Alexandre Hamel / Patin libre : Révolution de glace
Scène

Alexandre Hamel / Patin libre : Révolution de glace

La troupe montréalaise de patinage contemporain Patin libre a pris la glace d’assaut pour développer une création loin des paillettes et des carcans du traditionnel patinage artistique. Son fondateur Alexandre Hamel défend ce nouvel art contre vents et marées.

Malgré ses hivers glaciaux et ses jardins de givre, le Québec n’est pas devenu la terre d’accueil d’une nouvelle forme de danse contemporaine sur glace créée par la petite troupe Patin libre, fondée en 2005. Première compagnie spécialisée dans le genre, connue pour ses interventions urbaines visant à initier les gens à la danse sur patins, mais aussi pour ses spectacles hors-norme, mélange de danse, théâtre et virtuosité, Patin libre a dû s’exiler en France il y a trois ans, faute d’un lieu où s’entraîner. «La danse sur patins est interdite sur nos patinoires publiques», explique Alexandre Hamel, membre fondateur de Patin libre, formé de Pascale Jodoin, Tailor Dilley, Samory Ba et Jasmin Boivin (compositeur musical). «On est ultraconservateurs au Québec dans le monde du patinage. Les patinoires sont gérées par des boys du milieu sportif, alors qu’en France, la patinoire est définie comme un centre de loisirs communautaire. En Europe, durant les séances de patinage publiques, les gens ont le droit de danser, et la danse urbaine sur glace est en pleine explosion! Montréal pourrait devenir le centre de la danse urbaine sur patins si les cols bleus pouvaient arrêter de siffler quand on danse sur les patinoires!»

La troupe s’est donc posée en Europe, où elle se nourrit de l’émergence de ces nouvelles formes de danse improvisée sur glace, tout en se démarquant par son unique et singulière signature. Composée de patineurs de haut niveau, elle concentre son travail sur une exploration du mouvement propre au patinage, chorégraphié et travaillé pour l’extraire de ses carcans traditionnels, un peu comme les gymnastes ont un jour utilisé leur savoir pour créer le cirque contemporain, un grand modèle pour la troupe.
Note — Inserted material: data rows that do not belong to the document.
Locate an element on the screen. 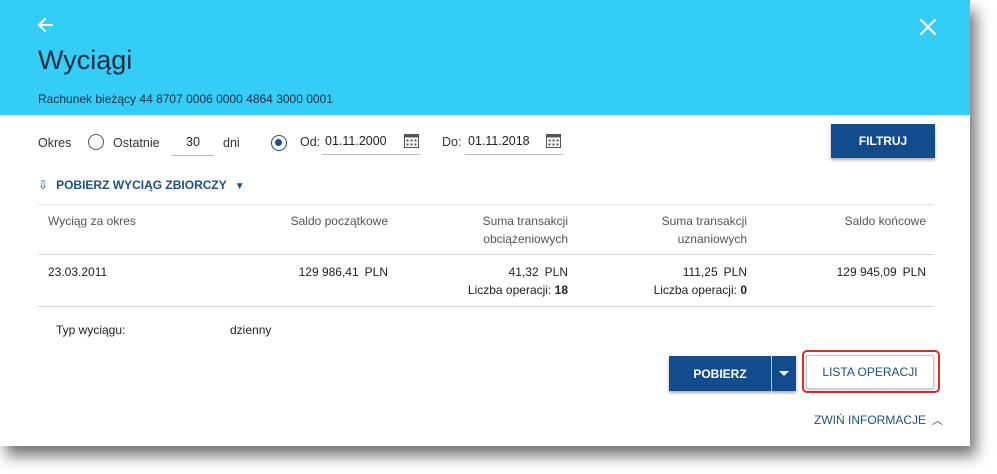 Image resolution: width=997 pixels, height=474 pixels. pobierz-button: POBIERZ is located at coordinates (720, 374).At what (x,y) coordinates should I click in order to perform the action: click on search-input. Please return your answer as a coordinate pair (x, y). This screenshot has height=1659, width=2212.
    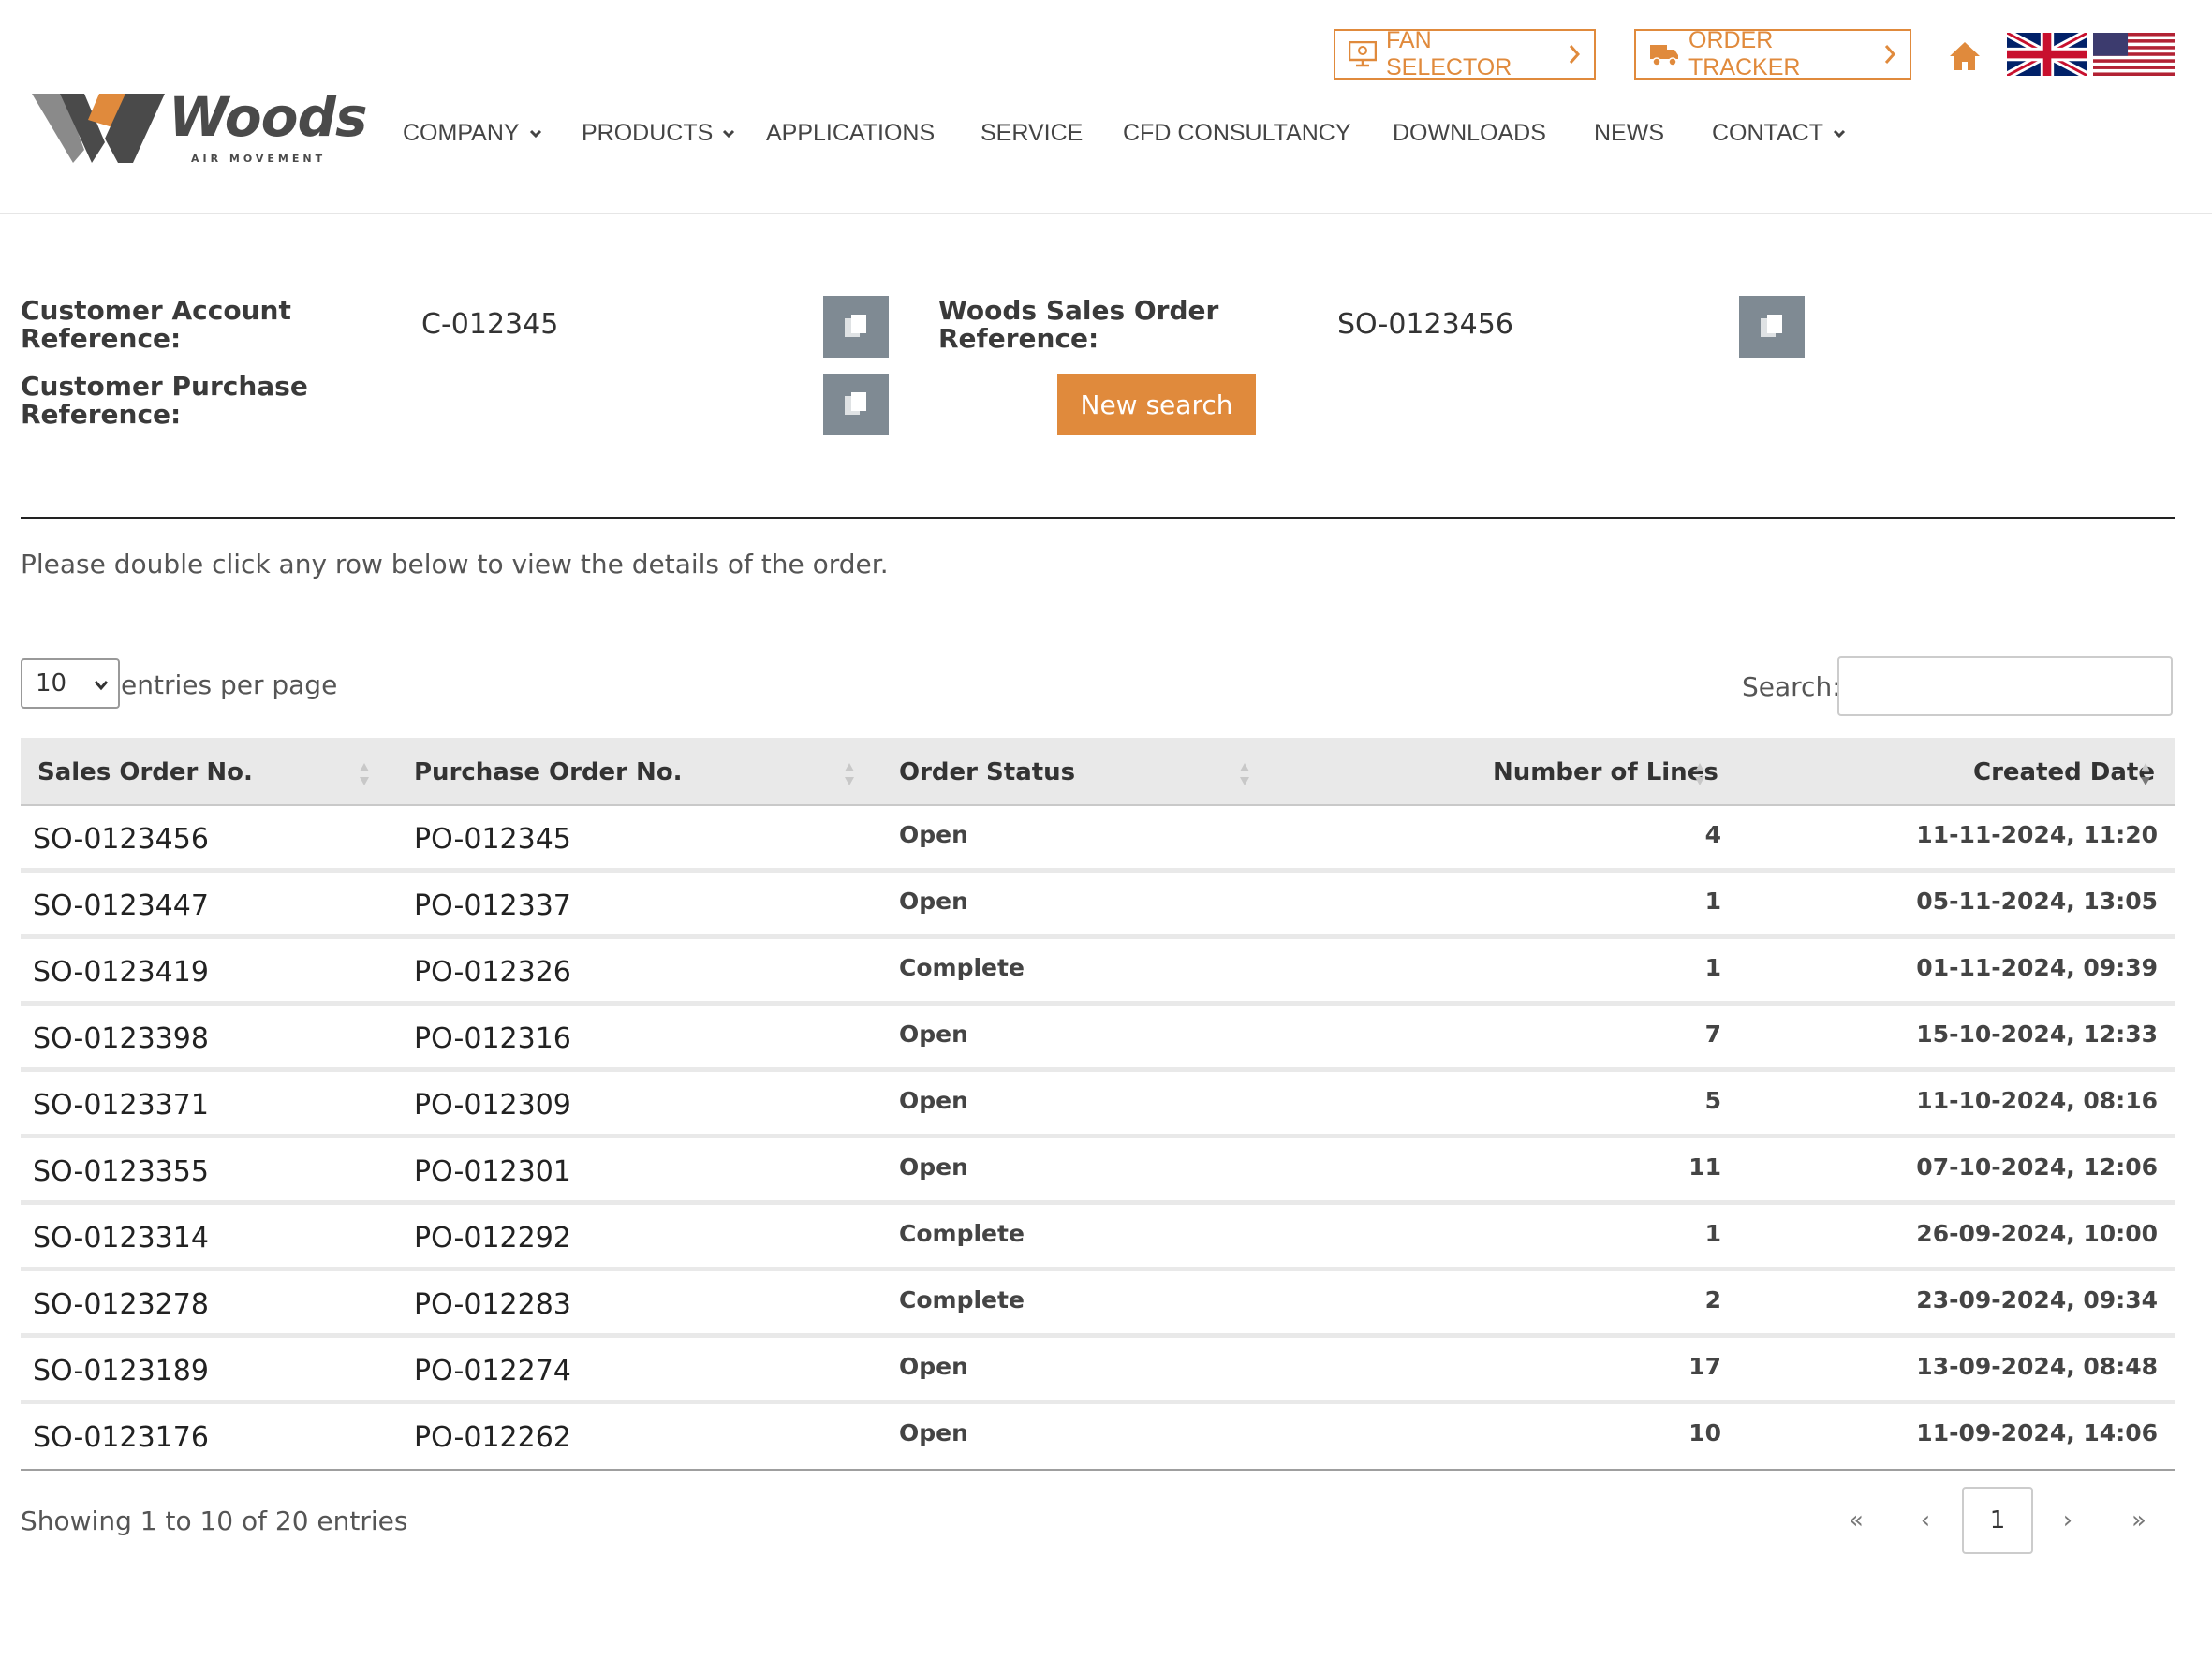
    Looking at the image, I should click on (2005, 686).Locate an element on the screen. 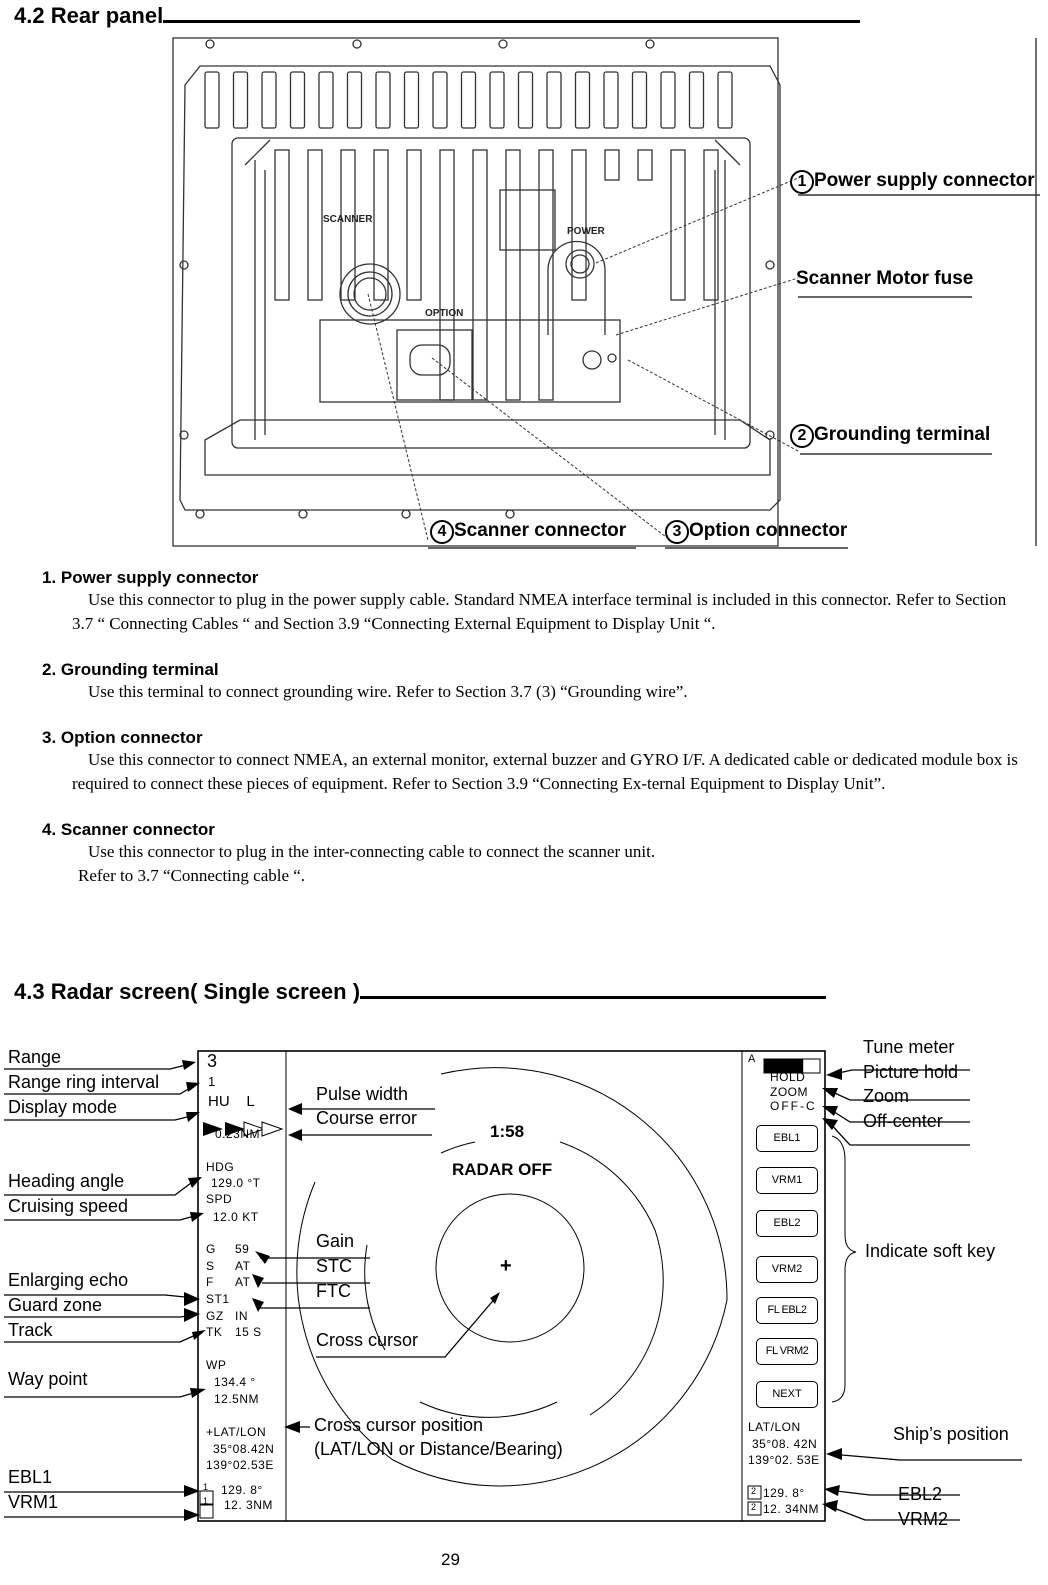 The width and height of the screenshot is (1048, 1585). gain-value: 59 is located at coordinates (242, 1249).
Si la danse et le cirque ont accompli leur révolution et atteint la modernité, le patinage n’avait pas encore fait la sienne. «Pour atteindre la nouveauté en patinage, il fallait froisser le patinage traditionnel et on a immédiatement été identifiés comme des rebelles, affirme Hamel. Plusieurs individus ont fait des choses intéressantes en termes d’innovation, mais toujours à l’intérieur du réseau de diffusion de Stars on Ice ou des galas de patinage, donc limités dans les formats. Le patinage est l’as du pastiche. On imite la danse folklorique, le ballet, la danse contemporaine, et l’art est souvent décoratif. Nous, on a inversé pour mettre l’accent sur le côté artistique, sur la recherche et l’exploration, soutenues par des acrobaties du patinage traditionnel (triples sauts et pirouettes), mais faites uniquement parce qu’on en a besoin visuellement.»

En attendant d’entrer dans les programmations des festivals ou des théâtres, où elle aimerait pouvoir s’inscrire «hors les murs», la troupe poursuit sa route en solitaire, présentant durant tout le mois de mars à Montréal sa nouvelle création Patineurs anonymes, première œuvre complète, fruit de plusieurs années de recherche et d’essais.